In Realtime Compute for Apache Flink, each data stream can be associated with an dimension table that is stored in an external data source. This allows you to perform associated queries in Realtime Compute for Apache Flink.

Note A dimension table constantly changes. Therefore, when you associate a data stream with a dimension table, you must specify the time of the dimension table snapshot with which the data stream is associated. A data stream can be associated with only the dimension table snapshot that is taken at the current time.
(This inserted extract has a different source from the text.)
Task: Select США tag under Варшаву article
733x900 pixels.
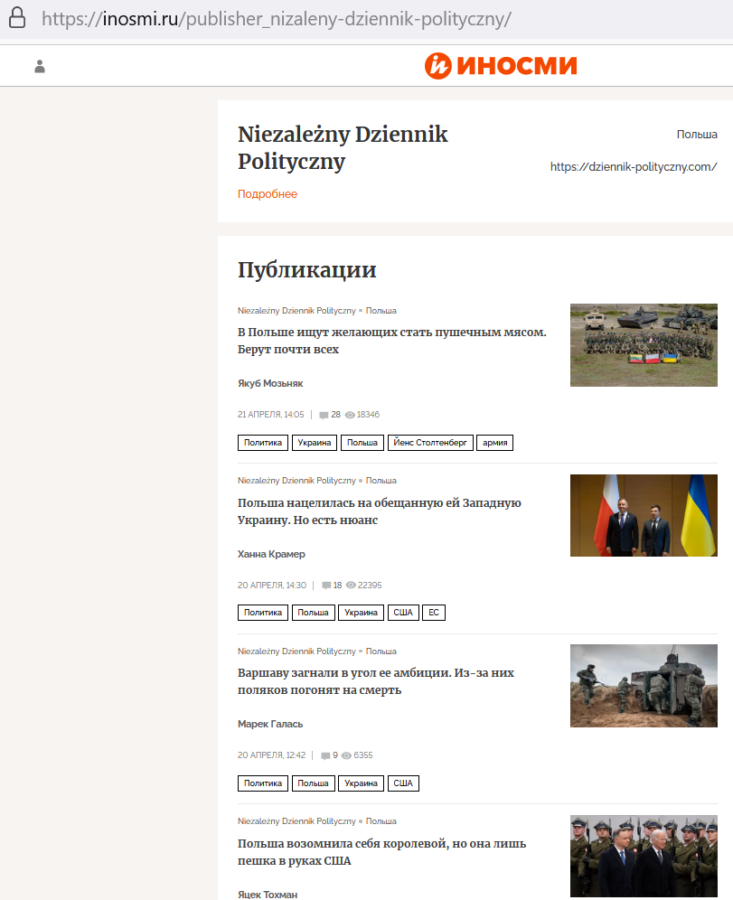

In the future, Realtime Compute for Apache Flink will allow you to associate data streams with dimension table snapshots that are taken at different points in time. The points in time are specified by the rowtime field in the left table. For more information about dimension tables, see Dimension table overview.

Syntax

SELECT column-names
FROM table1  [AS <alias1>]
[LEFT] JOIN table2 FOR SYSTEM_TIME AS OF PROCTIME() [AS <alias2>]
ON table1.column-name1 = table2.key-name1;
In the following example, an event stream is joined with a whitelist dimension table.
SELECT e.*, w. *
FROM event AS e
JOIN white_list FOR SYSTEM_TIME AS OF PROCTIME() AS w
ON e.id = w.id;
Note
  • Dimension tables support INNER JOIN and LEFT JOIN operations, and do not support RIGHT JOIN or FULL JOIN operations.
  • You must append FOR SYSTEM_TIME AS OF PROCTIME() to the end of the dimension table. This way, each data record in the dimension table that can be viewed at the current time is associated with the source data.
  • The subsequent input data in the source table is associated with only the latest records that are stored in the dimension table at the current time. This means that the JOIN operation is performed only at the processing time. Therefore, if the data in the dimension table is added, updated, or deleted after the JOIN operation is performed, the associated data remains unchanged.
  • The ON clause must contain the equivalent (=) conditions for all the primary key fields of the dimension table. The primary key fields in the conditions must be the same as those in the physical tables that are referenced in the SQL statement. The ON clause can also contain other equivalent (=) conditions.
  • If you want to perform one-to-many table joins, you must specify the join keys in the data definition language (DDL) INDEX syntax for dimension tables. For more information, seeINDEX syntax.
  • Two dimension tables cannot be joined.
  • In the join conditions that are specified in the ON clause, the fields in the dimension table cannot use type conversion functions such as CAST. If you need to convert data types, perform the conversion on the fields in the source table.

Examples

  • Test data
    Table 1. datahub_input1
    id (BIGINT) name (VARCHAR) age (BIGINT)
    1 lilei 22
    2 hanmeimei 20
    3 libai 28
    Table 2. phoneNumber
    name (VARCHAR) phoneNumber (BIGINT)
    dufu 18867889855
    baijuyi 18867889856
    libai 18867889857
    lilei 18867889858
  • Test statement
    CREATE TABLE datahub_input1 (
    id            BIGINT,
    name        VARCHAR,
    age           BIGINT
    ) WITH (
    type='datahub'
    );
    
    create table phoneNumber(
    name VARCHAR,
    phoneNumber bigint,
    primary key(name),
    PERIOD FOR SYSTEM_TIME
    )with(
    type='rds'
    );
    
    CREATE table result_infor(
    id bigint,
    phoneNumber bigint,
    name VARCHAR
    )with(
    type='rds'
    );
    
    INSERT INTO result_infor
    SELECT
    t.id,
    w.phoneNumber,
    t.name
    FROM datahub_input1 as t
    JOIN phoneNumber FOR SYSTEM_TIME AS OF PROCTIME() as w
    ON t.name = w.name;
  • Test result
    id (BIGINT) phoneNumber (BIGINT) name (VARCHAR)
    1 18867889858 lilei
    3 18867889857 libai